» WHAT THE TASK ASKS:
Leave the pictures out, and repeat exactly each line from the one that holds "Expand the 月K period dropdown arrow" through the final line of the entries below.

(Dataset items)
####

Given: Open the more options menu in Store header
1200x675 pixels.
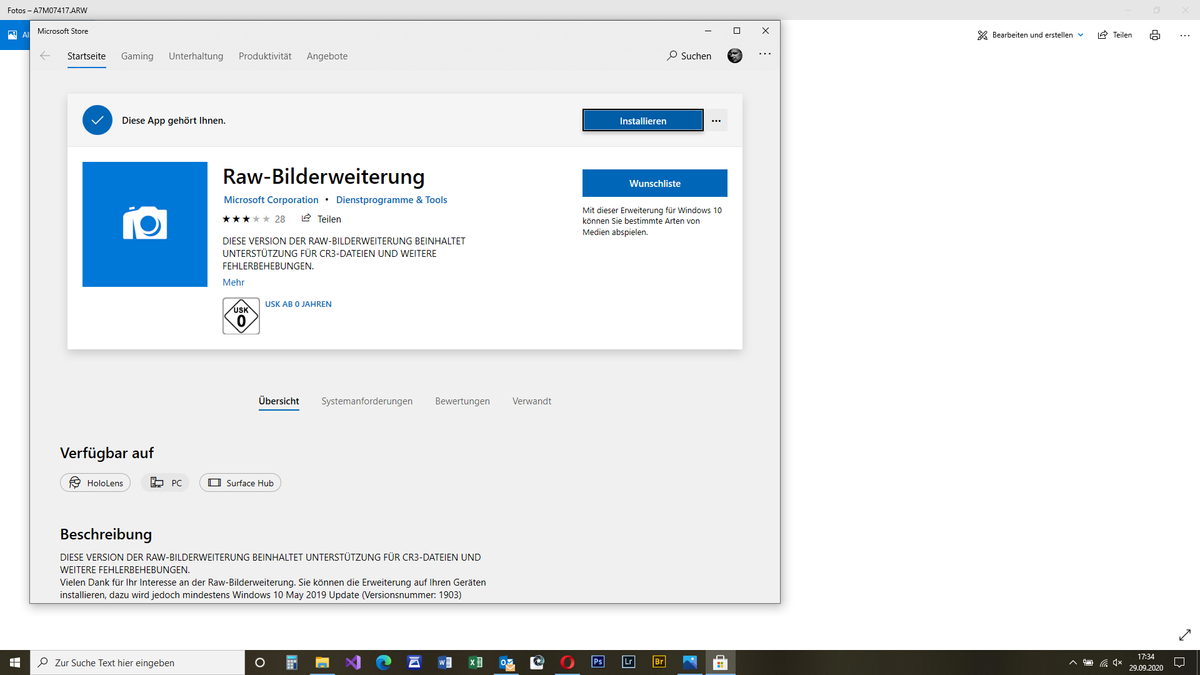Looking at the screenshot, I should pyautogui.click(x=765, y=54).
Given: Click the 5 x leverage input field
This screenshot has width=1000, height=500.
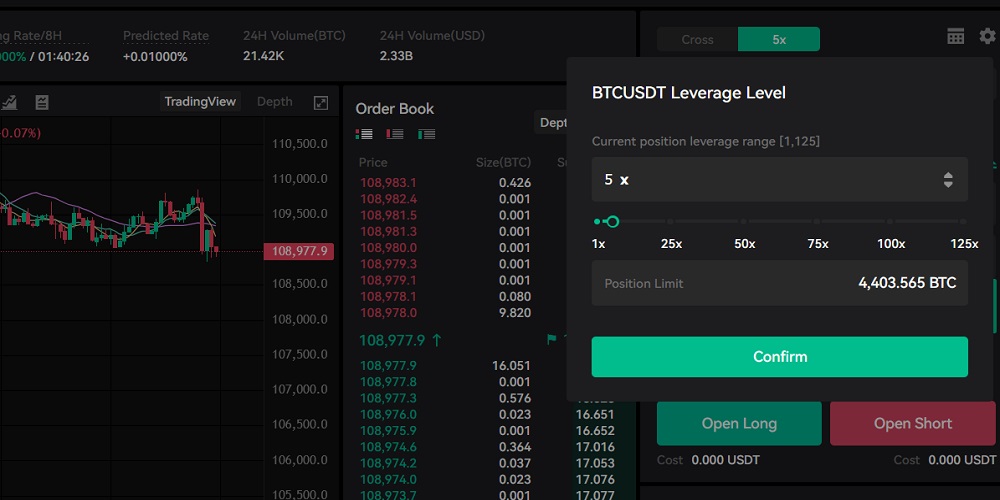Looking at the screenshot, I should tap(760, 180).
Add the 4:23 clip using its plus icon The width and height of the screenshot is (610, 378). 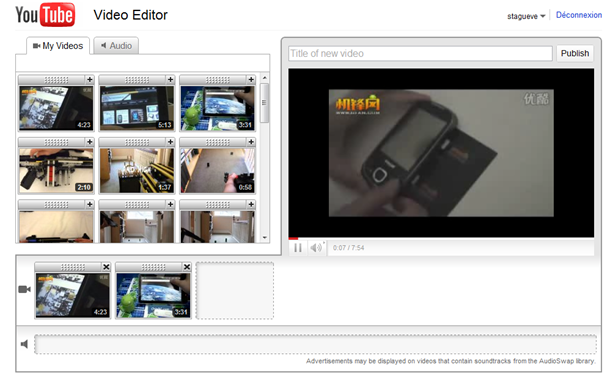click(89, 80)
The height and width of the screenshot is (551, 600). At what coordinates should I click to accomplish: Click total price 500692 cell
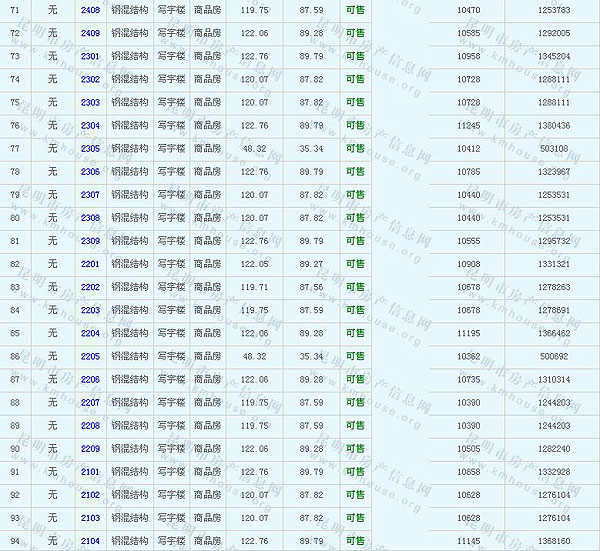point(553,356)
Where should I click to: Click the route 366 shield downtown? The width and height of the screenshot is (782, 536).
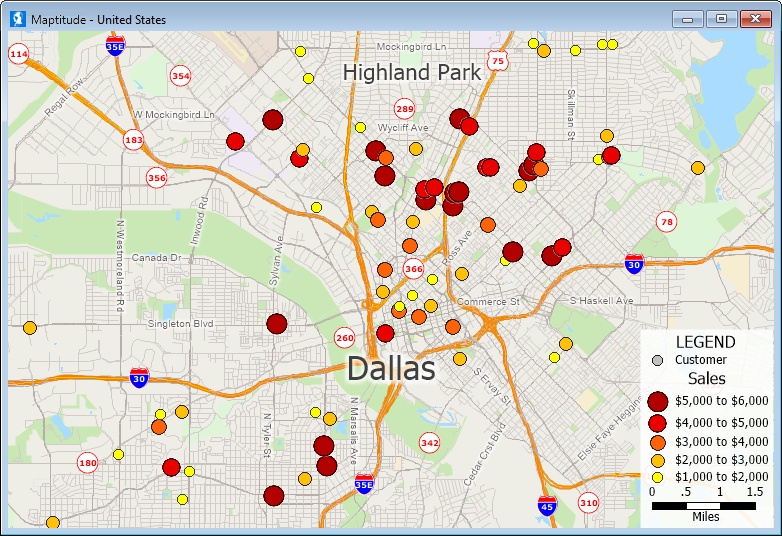click(413, 268)
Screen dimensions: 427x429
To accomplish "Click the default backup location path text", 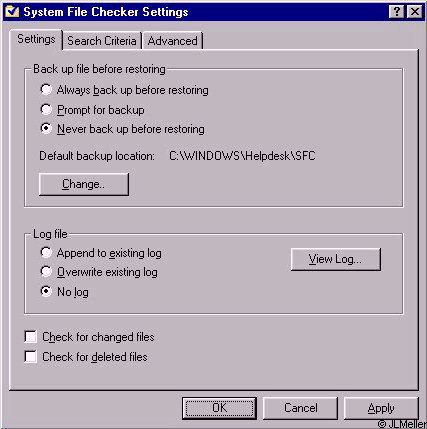I will point(242,156).
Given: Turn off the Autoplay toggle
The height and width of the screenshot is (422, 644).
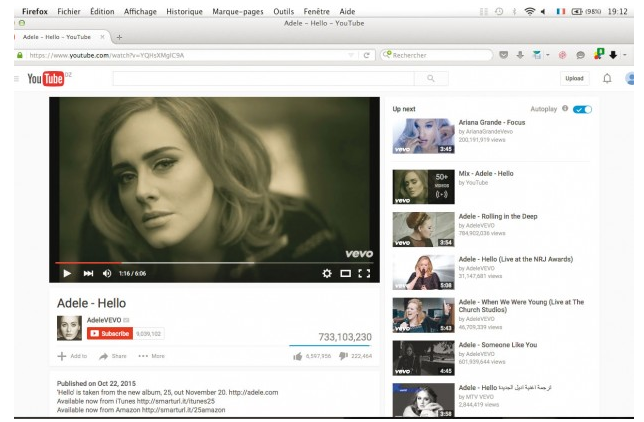Looking at the screenshot, I should [582, 109].
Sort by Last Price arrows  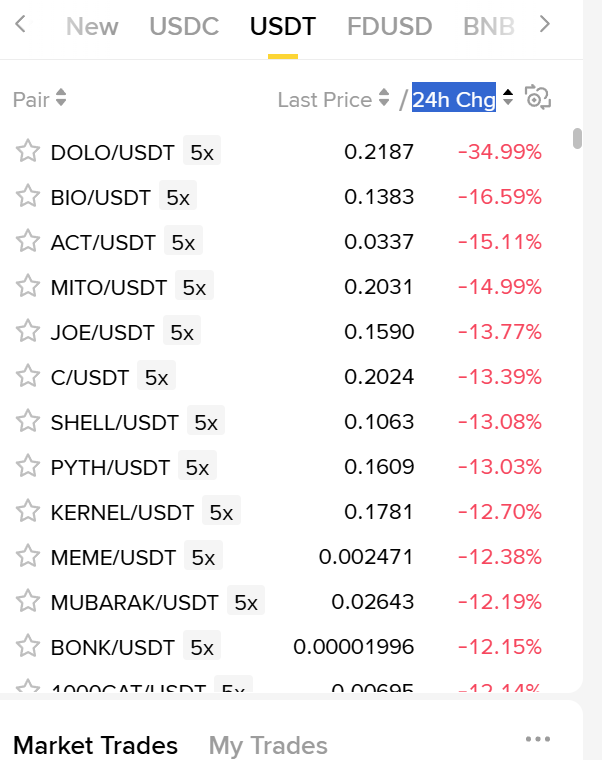(x=384, y=97)
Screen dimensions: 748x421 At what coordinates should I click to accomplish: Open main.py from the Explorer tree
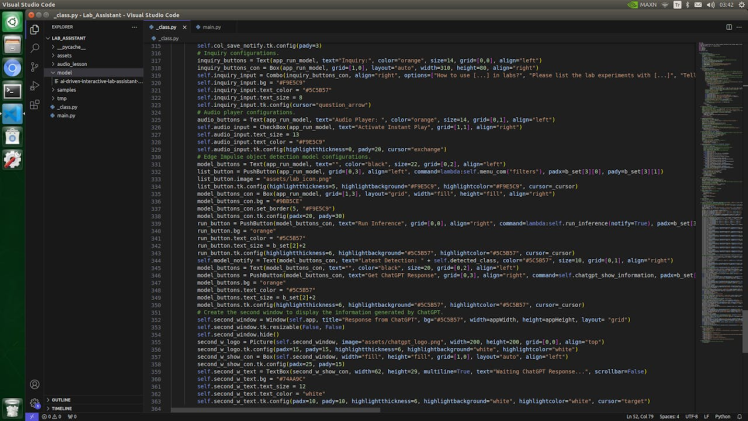tap(66, 116)
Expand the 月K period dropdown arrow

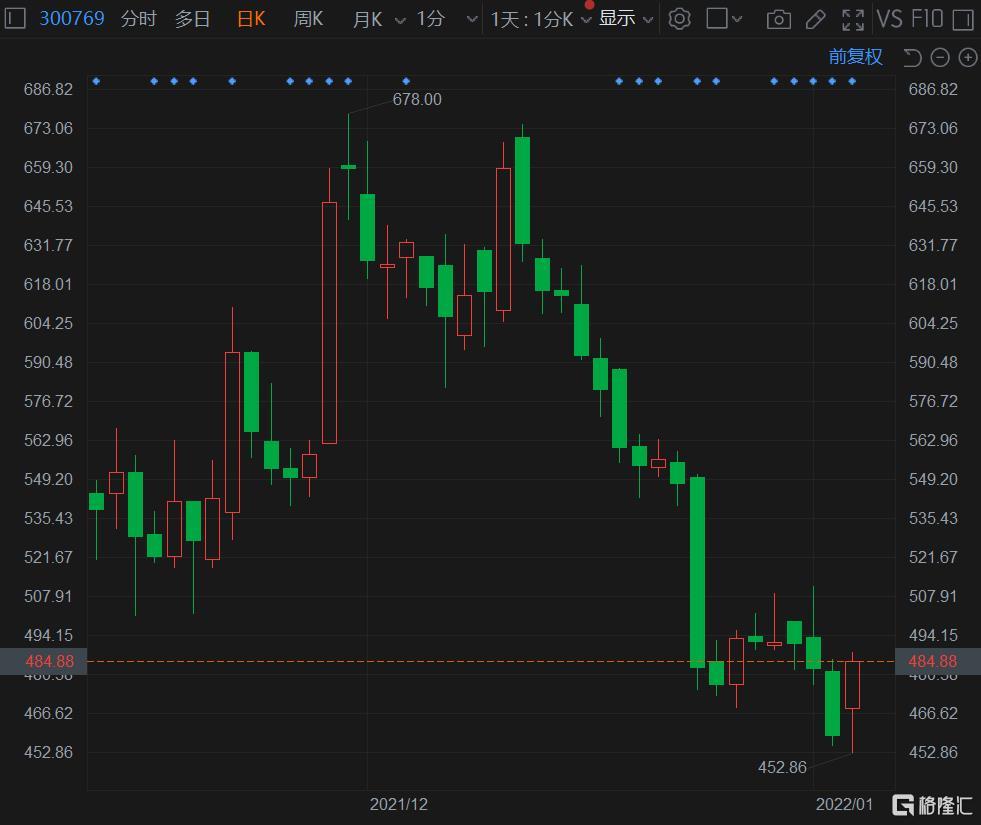400,20
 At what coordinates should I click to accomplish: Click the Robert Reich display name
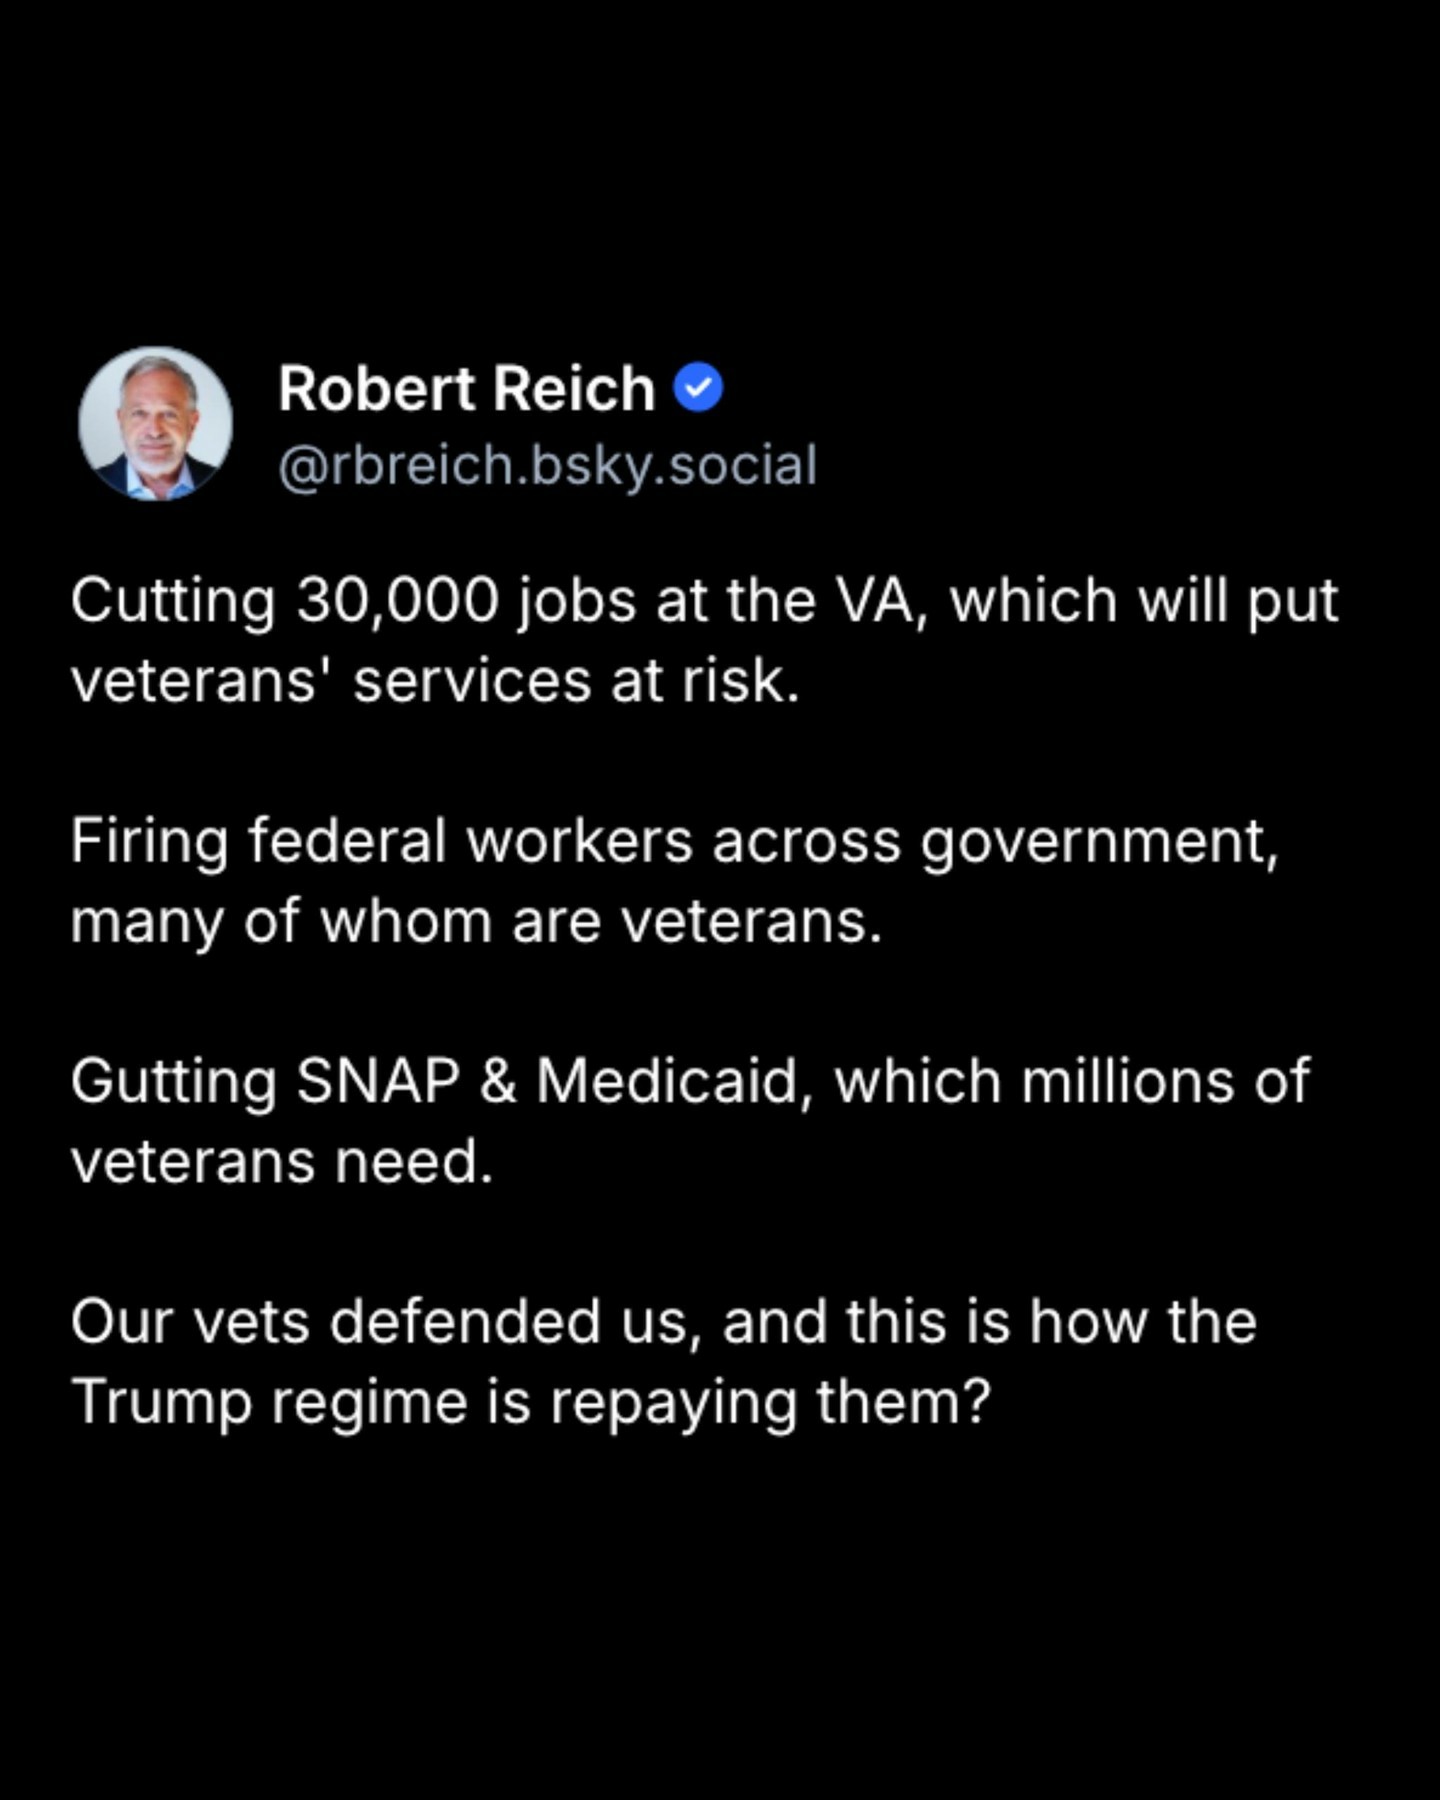466,388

####

» ANSWER TO THE EXERCISE:
Expand the 月K period dropdown arrow

400,20
 At what coordinates should I click to accomplish: Click the Robert Reich display name
466,388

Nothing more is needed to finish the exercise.